Travail à faire:
(a) Dans le texte sur la fidélité, quel article du Code civil italien fait dériver de la célébration du mariage l'obligation réciproque de fidélité entre époux ?
(b) Reproduisez le passage du texte sur la fidélité qui s'ouvre sur les mots contenant "En tant que" et se termine par "par le mariage.".

En tant que telle, la vertu de fidélité a toujours trouvé son expression humaine la plus parfaite dans la fidélité entre époux, à travers l’exclusivité et l’unicité de la relation d’amour consacrée par le mariage.
Au bout de la remise en cause, une fracture
Malheureusement, avec la modernité, les habitudes et les usages qui se sont répandus ont beaucoup de peine à comprendre l’extraordinaire pouvoir humanisant de cette vertu. La fidélité a la capacité de réaliser pleinement la dimension éthique et spirituelle de la personne, qui -quand elle est fidèle- peut vivre de façon cohérente la vérité et la liberté, la vérité et l’amour. En particulier, la remise en cause quasi automatique des valeurs traditionnelles du mariage, qui a émergé de façon significative avec la révolution sexuelle de la fin du vingtième siècle, a produit non seulement une fracture radicale entre la sexualité et le mariage, mais en jetant les bases d’une sexualité fluide et réduite à la dimension du plaisir, elle a privé aussi la relation de l’amour conjugal de sa capacité d’être fidèle à la personne aimée.
Le problème, si on l’observe bien, est déjà très généralisé : dans la réflexion philosophique moderne et contemporaine, le thème de la fidélité a pratiquement disparu, à part quelques rares cas dans la morale kantienne, qui réduit la fidélité au respect pour l’impératif, ou chez J. Royce, qui la ramène à la “dévotion d’une personne pour une cause” (The philosophy of loyalty, 1908). En effet, dans la morale commune, la fidélité est souvent perçue comme un devoir abstrait et un fardeau, qui réduit la liberté de la personne, et la contraint à renoncer à d’autres possibilités qui pourraient se présenter à elle au cours de l’existence.
Dans les évolutions plus récentes du droit de la famille aussi, l’obligation du respect de la fidélité conjugale a été complètement vidée de son sens. En Italie, par exemple, bien que l’art. 143 C.C. fasse dériver de la célébration du mariage l’obligation réciproque de la fidélité entre époux, toutefois la simple violation de ce devoir, c’est-à-dire l’adultère, n’est pas suffisante pour justifier l’accusation du conjoint responsable pour la séparation, à moins de pouvoir démontrer avec des preuves concrètes qu’à cause de cela, la vie en commun est devenue impossible.

Données fournies:

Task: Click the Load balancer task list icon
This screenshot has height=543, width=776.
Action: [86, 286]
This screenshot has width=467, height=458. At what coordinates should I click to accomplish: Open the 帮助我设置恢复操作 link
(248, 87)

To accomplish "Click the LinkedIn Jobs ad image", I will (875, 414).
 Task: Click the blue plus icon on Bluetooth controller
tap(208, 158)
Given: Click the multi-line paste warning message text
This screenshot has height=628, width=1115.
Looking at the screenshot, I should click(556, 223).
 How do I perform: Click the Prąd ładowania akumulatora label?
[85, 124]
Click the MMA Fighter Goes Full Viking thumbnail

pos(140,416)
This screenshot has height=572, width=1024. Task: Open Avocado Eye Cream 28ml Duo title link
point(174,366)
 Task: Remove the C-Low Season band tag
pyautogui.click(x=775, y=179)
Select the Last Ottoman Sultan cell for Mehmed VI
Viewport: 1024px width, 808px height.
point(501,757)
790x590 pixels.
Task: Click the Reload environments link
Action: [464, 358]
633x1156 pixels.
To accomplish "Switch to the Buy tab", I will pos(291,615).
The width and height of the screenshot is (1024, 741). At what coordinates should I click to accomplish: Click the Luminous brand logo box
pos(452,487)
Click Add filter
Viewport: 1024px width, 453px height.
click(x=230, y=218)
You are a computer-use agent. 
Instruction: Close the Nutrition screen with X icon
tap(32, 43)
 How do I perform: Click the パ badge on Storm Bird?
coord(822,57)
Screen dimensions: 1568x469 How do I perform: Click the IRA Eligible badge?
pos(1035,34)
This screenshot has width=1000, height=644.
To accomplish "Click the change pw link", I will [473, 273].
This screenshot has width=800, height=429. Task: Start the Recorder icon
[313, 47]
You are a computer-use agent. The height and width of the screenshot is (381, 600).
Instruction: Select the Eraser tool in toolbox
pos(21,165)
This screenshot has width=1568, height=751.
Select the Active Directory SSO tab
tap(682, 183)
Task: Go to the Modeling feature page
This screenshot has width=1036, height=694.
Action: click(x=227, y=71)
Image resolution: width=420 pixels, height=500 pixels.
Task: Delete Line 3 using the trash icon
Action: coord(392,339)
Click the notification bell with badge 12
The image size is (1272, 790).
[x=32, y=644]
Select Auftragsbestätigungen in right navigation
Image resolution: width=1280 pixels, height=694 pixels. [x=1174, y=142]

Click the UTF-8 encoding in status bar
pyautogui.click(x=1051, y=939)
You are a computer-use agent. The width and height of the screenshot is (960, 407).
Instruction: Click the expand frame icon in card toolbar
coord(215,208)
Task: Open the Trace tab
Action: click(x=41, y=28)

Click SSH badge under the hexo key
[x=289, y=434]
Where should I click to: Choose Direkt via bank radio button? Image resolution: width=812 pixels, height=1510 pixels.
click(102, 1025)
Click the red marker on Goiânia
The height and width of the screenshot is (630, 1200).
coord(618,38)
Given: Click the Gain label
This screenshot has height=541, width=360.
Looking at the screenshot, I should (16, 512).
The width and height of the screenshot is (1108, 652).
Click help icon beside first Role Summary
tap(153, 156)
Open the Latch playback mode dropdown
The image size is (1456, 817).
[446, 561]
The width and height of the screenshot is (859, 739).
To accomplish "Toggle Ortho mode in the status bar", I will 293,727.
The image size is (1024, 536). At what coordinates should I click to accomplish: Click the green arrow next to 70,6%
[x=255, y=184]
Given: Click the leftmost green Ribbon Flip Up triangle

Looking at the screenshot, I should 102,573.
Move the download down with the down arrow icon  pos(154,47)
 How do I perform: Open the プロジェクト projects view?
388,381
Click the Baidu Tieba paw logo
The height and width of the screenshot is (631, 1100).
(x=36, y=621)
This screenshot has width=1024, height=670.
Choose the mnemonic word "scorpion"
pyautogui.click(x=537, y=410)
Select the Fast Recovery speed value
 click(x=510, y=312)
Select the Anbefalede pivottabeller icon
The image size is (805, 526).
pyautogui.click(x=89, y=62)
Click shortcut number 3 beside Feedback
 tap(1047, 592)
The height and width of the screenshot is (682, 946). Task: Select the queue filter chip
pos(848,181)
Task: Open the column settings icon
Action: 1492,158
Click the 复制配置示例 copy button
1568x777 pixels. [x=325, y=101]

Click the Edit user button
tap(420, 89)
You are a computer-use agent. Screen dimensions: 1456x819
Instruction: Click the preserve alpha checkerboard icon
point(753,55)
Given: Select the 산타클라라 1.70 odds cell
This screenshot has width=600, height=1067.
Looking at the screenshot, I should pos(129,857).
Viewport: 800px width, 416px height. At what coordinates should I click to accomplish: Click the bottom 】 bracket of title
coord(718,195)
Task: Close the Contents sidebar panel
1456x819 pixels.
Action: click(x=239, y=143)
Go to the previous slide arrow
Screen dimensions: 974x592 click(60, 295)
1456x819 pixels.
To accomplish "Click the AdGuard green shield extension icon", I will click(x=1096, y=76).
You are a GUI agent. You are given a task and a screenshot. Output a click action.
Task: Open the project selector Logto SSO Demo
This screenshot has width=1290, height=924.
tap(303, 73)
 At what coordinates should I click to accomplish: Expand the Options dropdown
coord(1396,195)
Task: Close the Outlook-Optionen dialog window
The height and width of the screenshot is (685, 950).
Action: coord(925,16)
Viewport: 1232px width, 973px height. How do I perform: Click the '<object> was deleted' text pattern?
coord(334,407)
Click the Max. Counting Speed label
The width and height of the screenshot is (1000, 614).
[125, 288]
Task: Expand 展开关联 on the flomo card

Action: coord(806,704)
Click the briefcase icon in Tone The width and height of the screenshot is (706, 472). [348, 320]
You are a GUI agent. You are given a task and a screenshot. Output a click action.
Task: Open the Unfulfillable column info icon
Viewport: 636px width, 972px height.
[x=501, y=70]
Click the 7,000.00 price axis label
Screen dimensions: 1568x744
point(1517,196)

Réponses rédigées:
(a) L'article 143 du Code civil.

(b)
En tant que telle, la vertu de fidélité a toujours trouvé son expression humaine la plus parfaite dans la fidélité entre époux, à travers l’exclusivité et l’unicité de la relation d’amour consacrée par le mariage.